問題と課題:
a – 下の社債の解説記事について、次の問いに答えてください。
(i) 普通社債は別名何と呼ばれますか?
(ii) ワラントとは何のことですか?
(iii) 転換社債を略さずに言うと何ですか?
b – 社債の解説記事の「社債にはいくつかの種類がありますので、それぞれ確認していきましょう。」から「が付いている社債のことです。」までを、一字も変えずに書き写してください。
c – 社債の解説記事の最後の文に続けて、その先の文章を書いてください。

ページ抜粋:
社債とは?

投資には株式だけでなく、社債への投資もあります。社債の特徴や株式との違いなど、ここで詳しく解説します。

社債とは?

社債とは

社債とは、企業が資金調達を目的として発行する債券のことです。簡単に言えば、企業が投資家からお金を借りる際の借用書のようなもので、投資家は企業にお金を貸すということになります。
債券には満期が定められており、それが借用書の返済期日です。満期になると額面金額が投資家に払い戻され、貸したお金が返ってくるという仕組みになっています。投資家はその利息や購入価格と額面との差額で利益を狙い、満期が来る前に売却することも可能です。

社債の種類

社債の種類

社債にはいくつかの種類がありますので、それぞれ確認していきましょう。

普通社債

ストレートボンド(SB)とも呼ばれ、いわゆる一般的な社債のことを言います。一般的には額面と同額で発行され、満期までの間に決められた利息が受け取れて金利は固定金利がほとんどです。

ワラント債

「新株予約権付社債」とも呼ばれ、購入したときに、購入先の企業の株式を一定の範囲内の価格で購入できる権利が付いている社債です。ワラントとは新株予約権のことで、定められた一定期間内にあらかじめ決められた行使価格で会社の新株を購入できる権利を示します。
金利や配当率が低い債券などを受け入れてもらうために発行されることが多く、将来その会社の株価が上がっても決められた価格で取引する権利を得ることができます。ワラント債はこのワラントの機能がついた社債のことを言います。なお、発行会社の成長の可能性が高いほどワラントの価値は高くなります。

転換社債

略さずに言うと「転換社債型新株予約権付社債」で、チェンジャブルボンド(CB)とも呼ばれます。これは購入後に条件を満たせば、株式と交換できる権利が付いている社債のことです。

提供資料:
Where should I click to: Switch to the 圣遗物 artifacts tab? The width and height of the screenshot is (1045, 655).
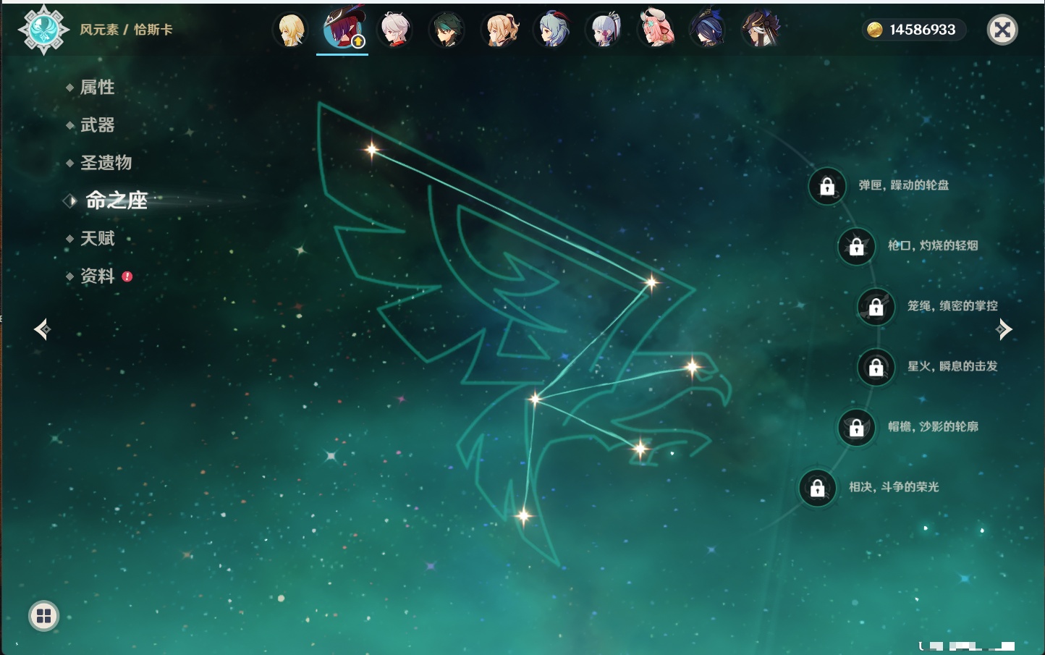[x=106, y=163]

問題の解答:
a –
(i) ストレートボンド(SB)
(ii) 新株予約権
(iii) 転換社債型新株予約権付社債

b –
社債にはいくつかの種類がありますので、それぞれ確認していきましょう。

普通社債

ストレートボンド(SB)とも呼ばれ、いわゆる一般的な社債のことを言います。一般的には額面と同額で発行され、満期までの間に決められた利息が受け取れて金利は固定金利がほとんどです。

ワラント債

「新株予約権付社債」とも呼ばれ、購入したときに、購入先の企業の株式を一定の範囲内の価格で購入できる権利が付いている社債です。ワラントとは新株予約権のことで、定められた一定期間内にあらかじめ決められた行使価格で会社の新株を購入できる権利を示します。
金利や配当率が低い債券などを受け入れてもらうために発行されることが多く、将来その会社の株価が上がっても決められた価格で取引する権利を得ることができます。ワラント債はこのワラントの機能がついた社債のことを言います。なお、発行会社の成長の可能性が高いほどワラントの価値は高くなります。

転換社債

略さずに言うと「転換社債型新株予約権付社債」で、チェンジャブルボンド(CB)とも呼ばれます。これは購入後に条件を満たせば、株式と交換できる権利が付いている社債のことです。

c –
株式を取得できる権利を得られるワラント債と同じように思われますが、転換社債は債券を株式に転換することができ、株式の取得費用はかかりません。ワラント債は社債を株式に交換するのではなく、新たに株式を発行時の価格で買うことができるという点で、両者は異なります。

劣後債(れつごさい)

元本や利息の返済順位が低い社債のことです。発行企業が破綻した場合には、社債保有者は額面の償還、利息の支払いを受けられないこともあります。その場合、会社の資産を現金化して債権を可能な範囲で回収することができますが、回収の優先順位が低い債券が劣後債です。優先順位が下がり、投資金額が回収できないリスクが通常の社債よりも大きくなる代わり、利息が高くなっています。

社債と株式の違い

社債と株式の違い

社債と株式は、どちらも企業の資金調達手段です。この2つについて、違いを整理しておきましょう。

社債

社債はその会社にお金を貸すということで、企業にとっては負債になります。お金を貸すということは、借りた企業には返済の義務があり、その間は約束された利息を支払わなければいけません。会社は業績の良し悪しにかかわらず、約束通りに返済する義務があります。
そのため、社債の保有者としては安定的な利益を得られ、発行企業が破綻しなければ決められた期日に額面の償還を受けることができ、基本的には元本と利息が投資成果となります。

株式

株式は事業に対してお金を出し、経営を任せるものです。会社にとっては返済義務のない資本になります。自分もお金を出して経営に参加するということで、その会社の議決権を得ることが可能となります。
会社の業績が良ければ配当としてその利益の一部を受け取ることができ、売却した際には株価が何倍にもなって大きな利益を得られることもあるでしょう。株式の投資成果は配当と売却益、そして株主優待もあります。反対に、業績が悪ければ配当がない場合もあり、元本を大きく下回る場合もある点に注意が必要です。

このように、社債は約束通りに貸したお金を返してもらえて、その間は利息を受け取ることができます。利益が安定的でローリスク・ローリターンと言えるでしょう。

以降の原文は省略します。